Romeo Santos: King of Bachata is a 2021 documentary film directed by Devin Amar and Charles Todd. It's about the history of bachata and bachata star Romeo Santos's journey to MetLife Stadium. It first premiered on Pay-Per-View on June 25, 2021, along with Utopía Live from MetLife Stadium concert film. On July 30, 2021, both films premiered on HBO Max. This film featured main stream celebrities and legendary bachata artists. It also featured The Kid Mero as the narrator for this documentary as he traveled to the restaurants and bars of the countryside of the Dominican Republic, where the sound originated and retraces its rise to international recognition. It tells the history of the genre and its struggles during its early days. It shows the history of Romeo Santos, including his time with Aventura. It also includes behind the scenes footage of his historic sold out show from 2019 at MetLife Stadium and highlights from the concert itself.

==Promotion==
To promote the documentary, HBO built an elaborate pop-up promotion in Washington Heights, NYC in the form of a bodega, called House of Bachata, with free haircuts, Presidente beer, and karaoke parties honoring Santos. It was hosted by HBO Max Pa’lante in partnership with the CUNY Dominican Studies Institute.
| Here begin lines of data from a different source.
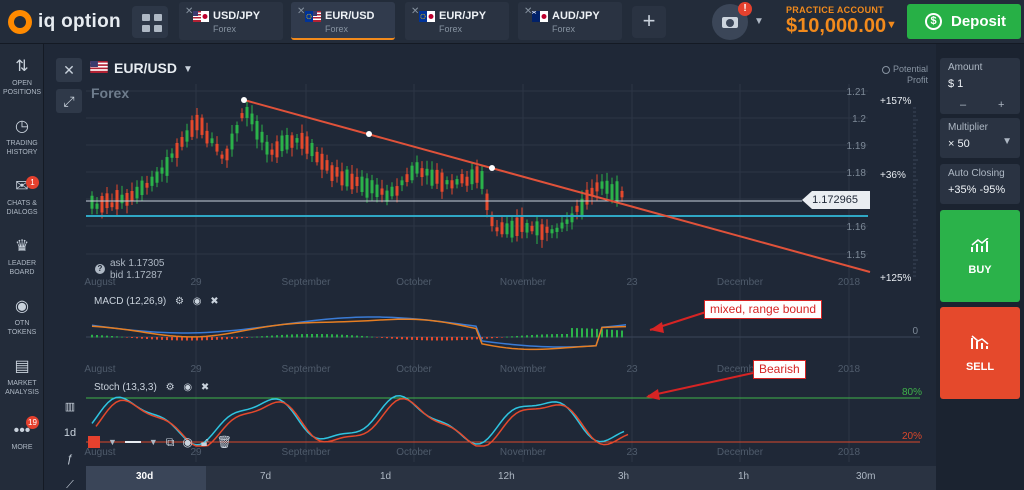  I want to click on timeframe-1h: 1h, so click(744, 476).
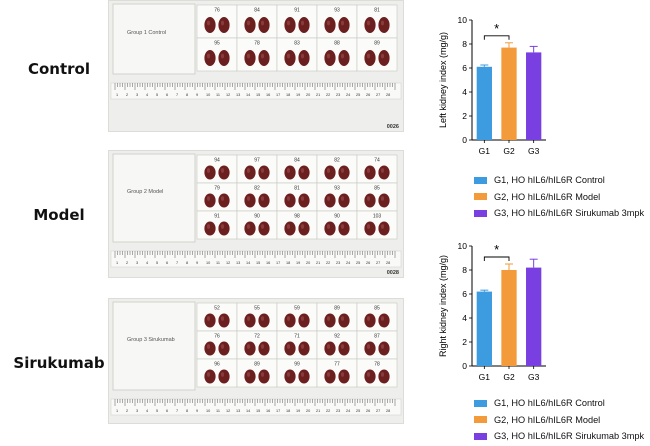 The height and width of the screenshot is (446, 650). I want to click on ruler-number: 25, so click(358, 263).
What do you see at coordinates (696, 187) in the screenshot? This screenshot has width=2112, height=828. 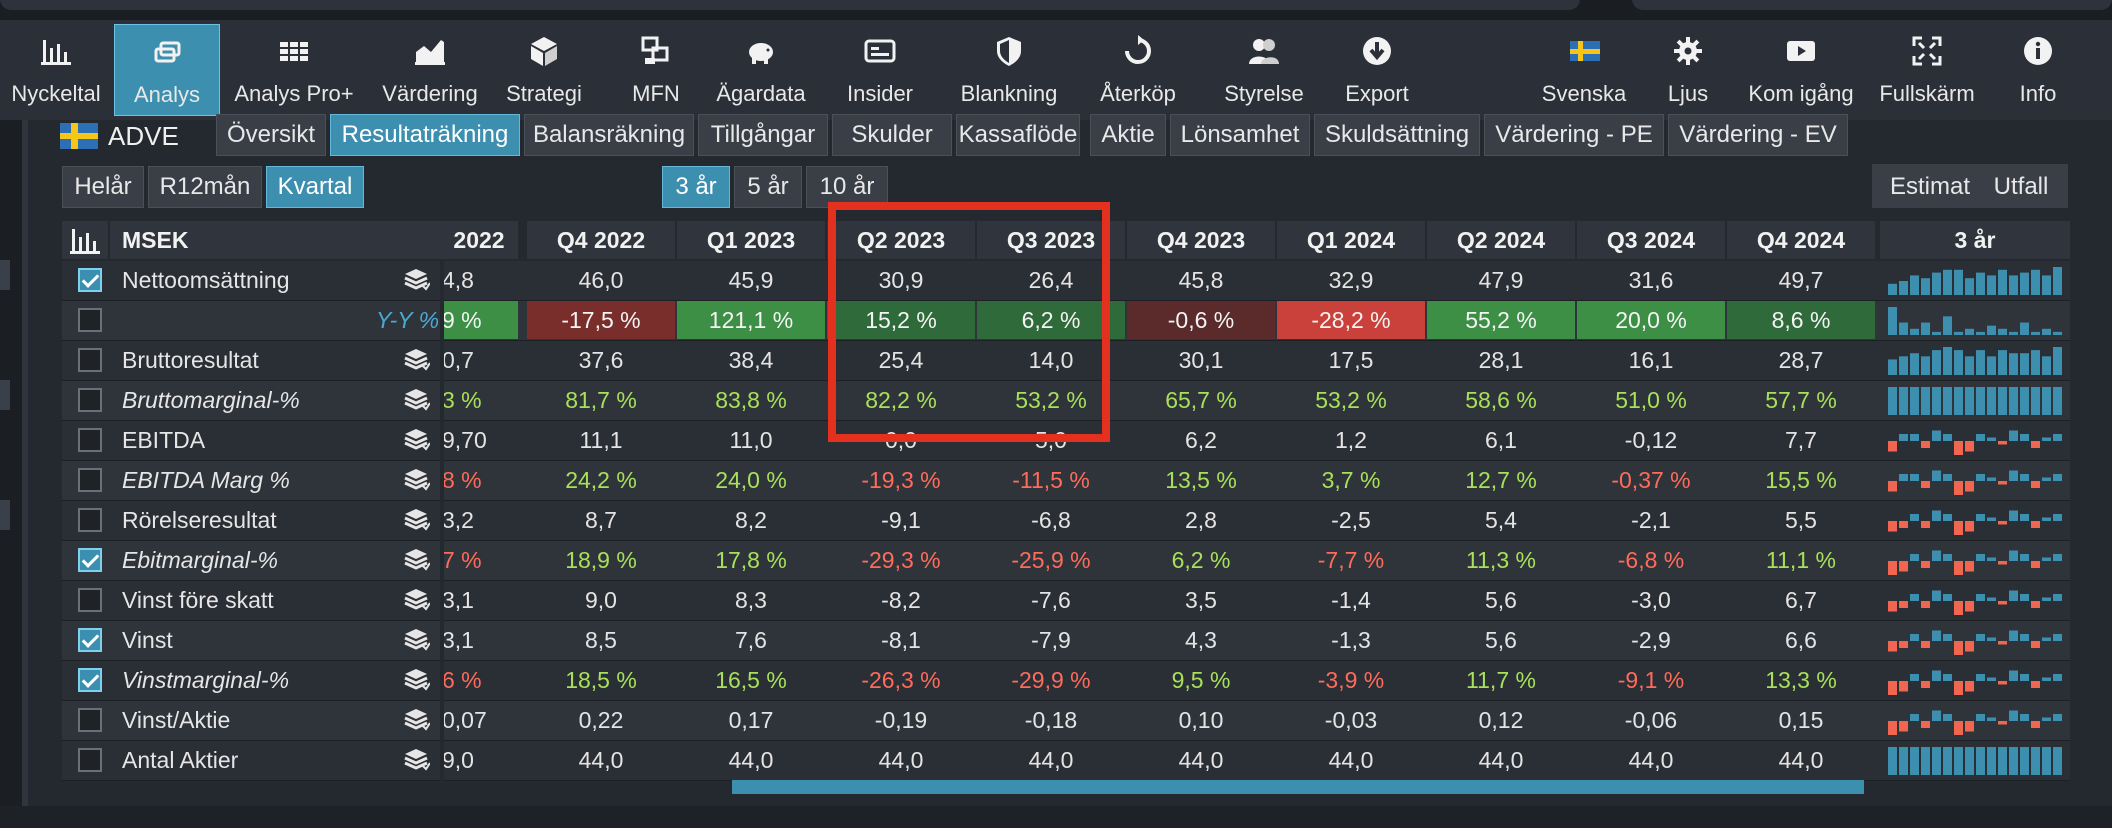 I see `range-tab-0: 3 år` at bounding box center [696, 187].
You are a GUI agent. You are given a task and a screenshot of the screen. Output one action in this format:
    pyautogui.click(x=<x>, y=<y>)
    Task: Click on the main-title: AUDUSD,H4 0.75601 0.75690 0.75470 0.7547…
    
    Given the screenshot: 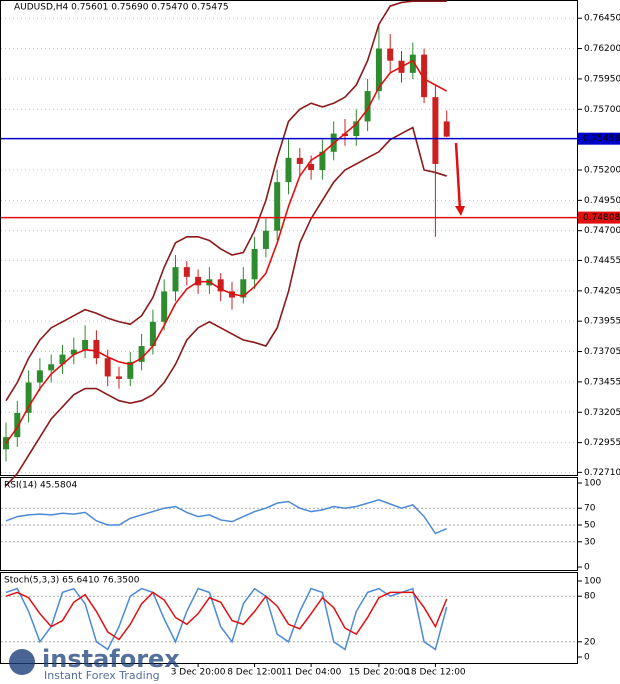 What is the action you would take?
    pyautogui.click(x=122, y=8)
    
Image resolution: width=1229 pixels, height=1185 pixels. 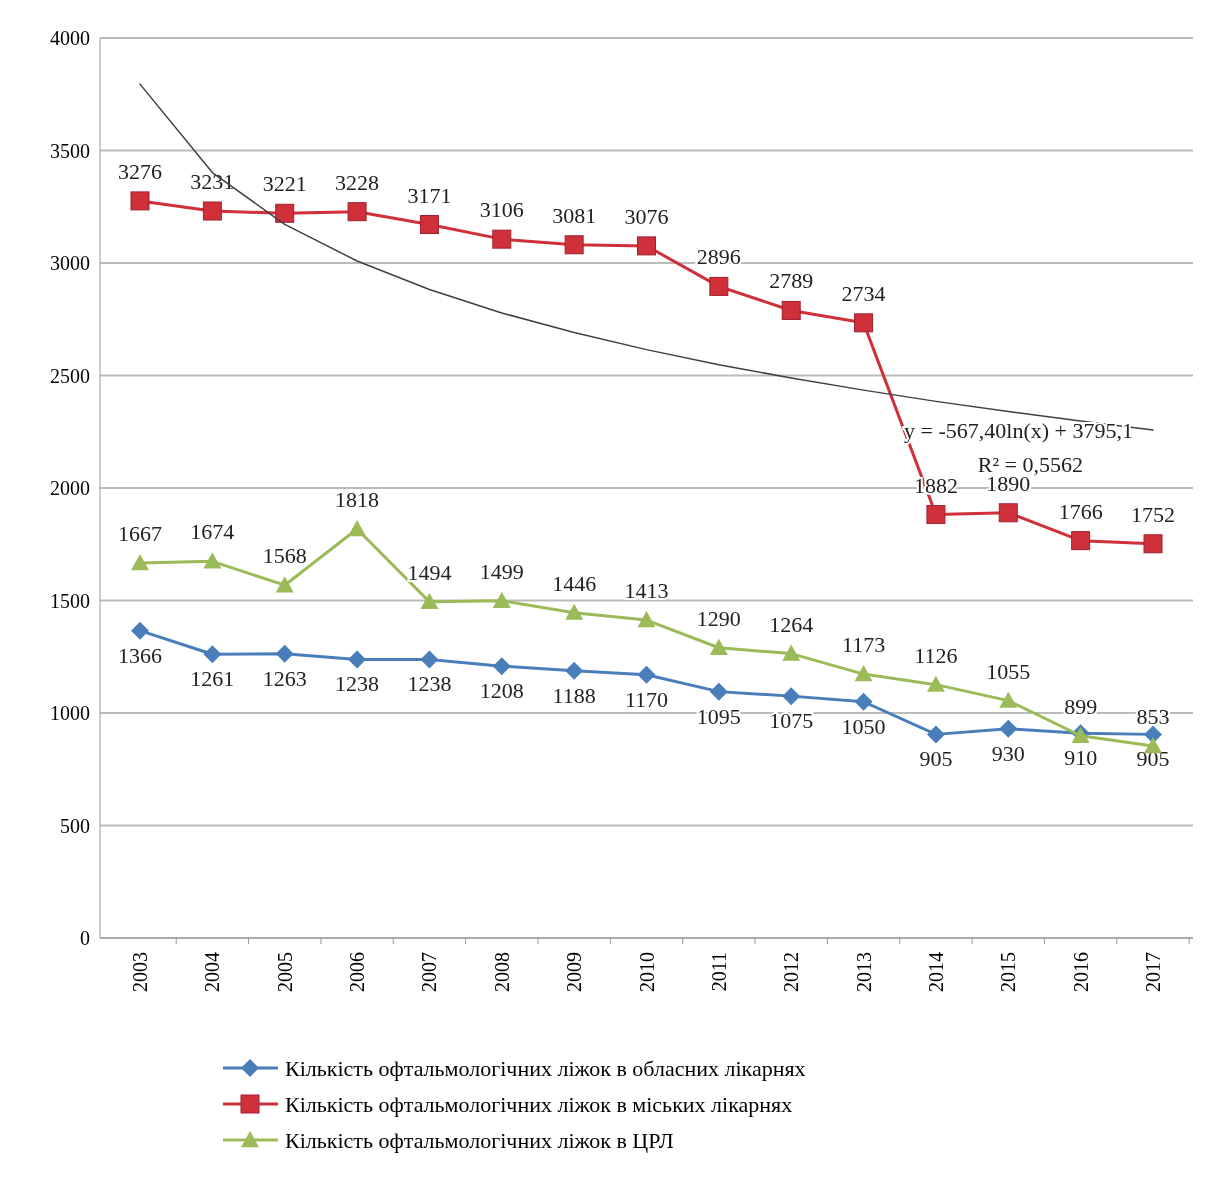 I want to click on data-label: 1050, so click(x=864, y=726).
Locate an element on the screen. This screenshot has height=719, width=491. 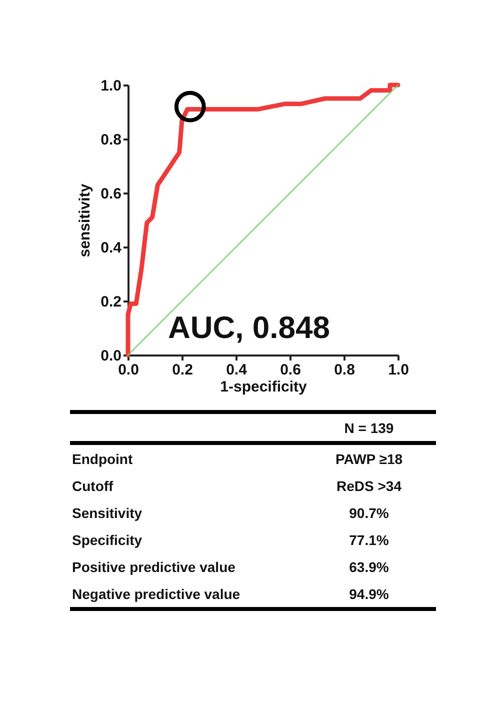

At its center was a PORTL "hologram" device in which Santos appeared in lifelike, lifesized, volumetric 4K to interact with fans.

==Cast==

- Anthony "Romeo" Santos
- Henry Santos Jeter - cousin, Aventura member
- Lenny Santos - friend, Aventura member
- Max Santos - friend, Aventura member
- Joel Armogasto Martinez (The Kid Mero) - narrator
- Joaquín Díaz - music director, composer
- José Manuel Calderón - bachata artist
- Zacarías Ferreira - bachata artist
- Joe Veras - bachata artist
- Monchy - bachata artist
- Alexandra - bachata artist
- Frank Reyes - bachata artist
- El Chaval De La Bachata - bachata artist
- Raulín Rodríguez - bachata artist
- Luis Vargas - bachata artist
- Kiko Rodriguez - bachata artist
- Anthony Santos - bachata artist
- Marc Anthony - artist
- Sergio George - producer, arranger
- Artie Pabon - business partner
- Tommy Mottola - music executive
- Raphy Pina - founder of Pina Records
- Cardi B - artist
- Daddy Yankee - artist
- Thalía - artist
- Ivan "Mate Traxx" Chevere - engineer
- Afo Verde - chairman & ceo of Sony Music Latin Iberia

==Release==
Romeo Santos: King Of Bachata first premiered on June 25, 2021, making this one of Romeo Santos' first two Pay-Per-View appearances. It was later released for streaming on July 30, 2021 on HBO Max.